When you see your credit report, it should contain your name, address, date of birth, Social Security number, spouse’s name, and employer information. It should also have some of the previous known information, like former addresses and jobs. This top subset of information is actually very important stuff. When you see your credit report and it lists your correct Social Security number but contains two other addresses in states you’ve never even visited, let alone lived in, that’s a red flag that someone is using your Social Security number. Don’t just skim over the personal information section, but really read it.
From there, your report should contain information on your credit accounts for the past seven years, whether they’re still active or you’ve closed them. There will also be information on any judgments or liens against you, and again, this is a huge red flag area. If someone has used your information to open accounts or to default on those accounts, this section will tell you that.
Further down, you’ll see a section on creditors who’ve looked at your credit report, even if you don’t do business with them. This is the part that tells those credit card companies whether or not they want to mail you a promotional offer to get a new credit card. You’ll see a list of companies who’ve done their homework on you, but there’s no way to know or remember if they actually sent you the promotional offer or not.
Despite what the commercials with the singing pirates tell you, it’s not difficult to get your credit report. You can do so by contacting the CRA directly. Remember, three CRAs means three different credit reports.
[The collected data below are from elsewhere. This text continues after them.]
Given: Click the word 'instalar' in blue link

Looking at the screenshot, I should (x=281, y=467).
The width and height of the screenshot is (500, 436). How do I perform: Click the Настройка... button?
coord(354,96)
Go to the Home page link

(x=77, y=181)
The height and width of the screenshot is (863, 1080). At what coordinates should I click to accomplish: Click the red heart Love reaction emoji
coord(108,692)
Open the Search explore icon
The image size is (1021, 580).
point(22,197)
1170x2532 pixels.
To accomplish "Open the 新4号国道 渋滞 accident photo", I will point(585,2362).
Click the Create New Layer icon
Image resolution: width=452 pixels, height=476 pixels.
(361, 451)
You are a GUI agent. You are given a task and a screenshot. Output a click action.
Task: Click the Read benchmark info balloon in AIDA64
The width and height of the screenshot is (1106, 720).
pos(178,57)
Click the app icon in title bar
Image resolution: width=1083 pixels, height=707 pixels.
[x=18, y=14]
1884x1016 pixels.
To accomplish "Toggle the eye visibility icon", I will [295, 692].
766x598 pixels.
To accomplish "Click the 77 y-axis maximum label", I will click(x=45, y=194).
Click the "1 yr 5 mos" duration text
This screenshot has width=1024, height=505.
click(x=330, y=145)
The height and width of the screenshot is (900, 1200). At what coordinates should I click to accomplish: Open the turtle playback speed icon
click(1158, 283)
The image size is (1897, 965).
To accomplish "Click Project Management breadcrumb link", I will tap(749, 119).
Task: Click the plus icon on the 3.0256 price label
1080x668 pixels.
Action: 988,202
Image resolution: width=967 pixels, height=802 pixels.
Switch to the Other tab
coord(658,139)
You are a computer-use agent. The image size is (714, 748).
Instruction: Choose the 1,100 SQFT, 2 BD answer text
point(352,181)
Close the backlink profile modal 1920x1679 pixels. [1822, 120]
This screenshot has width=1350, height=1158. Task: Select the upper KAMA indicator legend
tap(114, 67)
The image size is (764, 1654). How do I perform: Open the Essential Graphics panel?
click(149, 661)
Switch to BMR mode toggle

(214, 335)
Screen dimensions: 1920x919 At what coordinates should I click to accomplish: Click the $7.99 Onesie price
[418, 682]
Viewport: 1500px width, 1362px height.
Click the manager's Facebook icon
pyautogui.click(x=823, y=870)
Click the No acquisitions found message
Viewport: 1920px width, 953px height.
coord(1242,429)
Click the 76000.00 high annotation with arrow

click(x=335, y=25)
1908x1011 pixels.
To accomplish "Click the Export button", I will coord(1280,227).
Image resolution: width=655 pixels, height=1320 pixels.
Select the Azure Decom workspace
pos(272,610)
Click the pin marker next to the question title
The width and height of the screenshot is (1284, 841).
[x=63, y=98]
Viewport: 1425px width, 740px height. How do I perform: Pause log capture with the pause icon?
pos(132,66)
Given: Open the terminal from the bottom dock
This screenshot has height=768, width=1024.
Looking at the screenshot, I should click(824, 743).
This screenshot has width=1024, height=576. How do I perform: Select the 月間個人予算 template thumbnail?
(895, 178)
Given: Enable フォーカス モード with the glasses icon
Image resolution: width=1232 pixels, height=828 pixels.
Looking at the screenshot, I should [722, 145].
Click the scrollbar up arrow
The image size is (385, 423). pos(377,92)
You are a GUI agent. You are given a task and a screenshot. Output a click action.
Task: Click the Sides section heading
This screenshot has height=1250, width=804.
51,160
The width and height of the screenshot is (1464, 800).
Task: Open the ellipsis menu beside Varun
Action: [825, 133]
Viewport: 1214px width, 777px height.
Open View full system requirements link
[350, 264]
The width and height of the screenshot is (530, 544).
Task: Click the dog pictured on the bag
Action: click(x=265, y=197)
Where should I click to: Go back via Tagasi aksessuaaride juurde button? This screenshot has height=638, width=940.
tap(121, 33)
Since you’re entitled to one free report from each agency every year, here’s a little trick that can help you stay on top of your identity: request one report in January from one CRA, another one in May from a different one, and the last one in September. By the following January, you’ll be eligible for that first one again. Make this rotation a regular habit, and you’ll get an official look at your identity every four months. By the way, you’re also entitled to free reports if you’ve been the victim of identity theft and can provide a copy of the police report, or if you were turned down for a credit card. One thing everyone seems concerned about is the final piece of information: your credit score. That number determines how worthy you are from a financial standpoint. It’s basically a number that tells any potential creditors how likely you are to be a good risk. There can be some discrepancy between the three companies’ reports, but it shouldn’t be dramatic. If you suddenly receive a report with a huge drop in your score, something could be very wrong.
Finally, remember that there are humans involved in this process and mistakes can happen, even something as simple as a typo. Don’t ignore these little mistakes. Call the credit reporting company immediately—the phone number will be on the report—and get to the bottom of it.
If you found this information helpful, you may want to consider taking part in the Identity Theft Resource Center’s Anyone3 fundraising campaign. For more information or to donate please visit http://www.idtheftcenter.org/itrc-launches-anyone3-campaign.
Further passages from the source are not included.